## EXTRACTED TEXT
The randomize rule applies noise to column values. The table values is treated as input source.

Noise is added based upon a Gaussian distribution function, which is configured by the noise parameters offset, flat-noise, and percentage-noise.

Use Cases

The randomize rule is useful for scrambling data. The value will be slightly changed, according to the size of the noise variables. Supported column types for randomize are integer, decimal, date, time, and datetime.

ANO Structure

...
randomize <column-name> <rule-name?> // ´?´ means optional
type <type>
format <format>
convert <conversion>
transform? <transformation?>
unique?
offset? <offset-decimal?> // random variable
flat-noise? <flat-noise-decimal?> // random variable
percentage-noise? <percentage-noise-decimal?> // random variable
...
  • Randomize needs to know what type is to be anonymized integer, decimal, date, time, or datetime
  • format describes the output of the randomize task: %d, %f / %.2f, %tF, %tT, "%1$tF %1$tT"
  • Randomize rules reads column values as string, and must therefore have a convert function specified.
    • Select one of the built-in conversion functions String2Integer, String2Decimal, String2Date, String2Time, String2DateTime.

## INFORMATION SUPPLIED
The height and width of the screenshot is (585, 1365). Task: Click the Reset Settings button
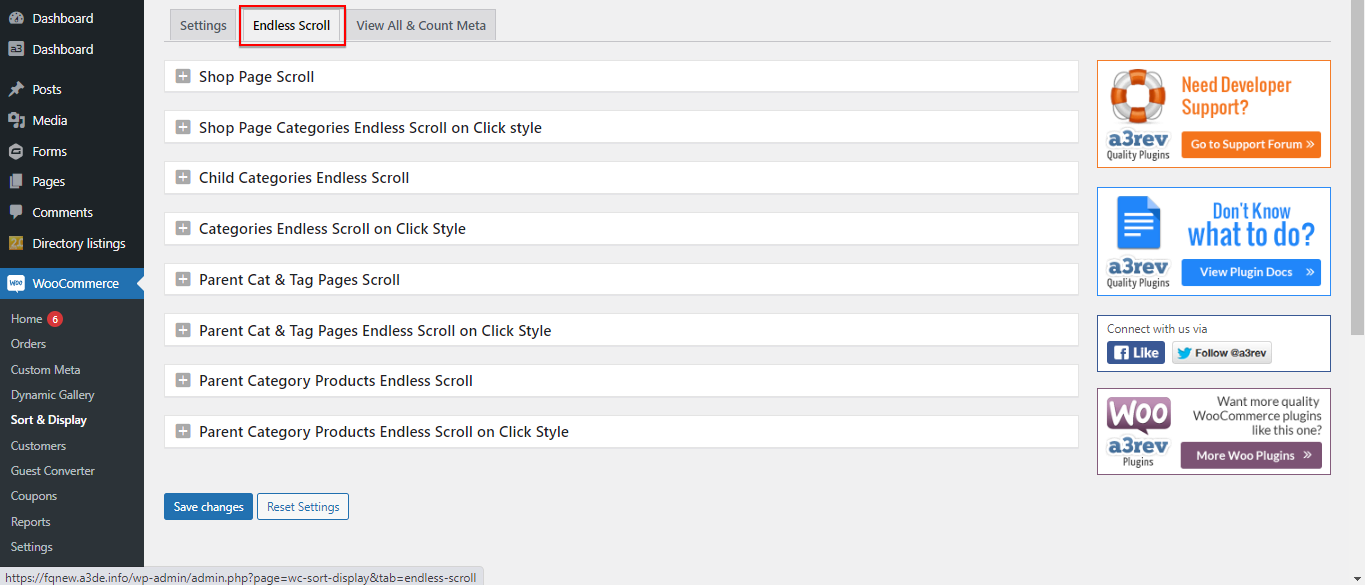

## TASKS
1) In the randomize rule text, extract the passage from "offset? <offset-decimal?> //" up to and including "convert function specified.".
2) According to the randomize rule text, what kind of distribution function is used to add noise?
3) List every built-in conversion function named in the randomize rule text.

## SOLUTIONS TO THE TASKS
1)
offset? <offset-decimal?> // random variable
flat-noise? <flat-noise-decimal?> // random variable
percentage-noise? <percentage-noise-decimal?> // random variable
...
  • Randomize needs to know what type is to be anonymized integer, decimal, date, time, or datetime
  • format describes the output of the randomize task: %d, %f / %.2f, %tF, %tT, "%1$tF %1$tT"
  • Randomize rules reads column values as string, and must therefore have a convert function specified.

2) A Gaussian distribution function.

3) String2Integer, String2Decimal, String2Date, String2Time, String2DateTime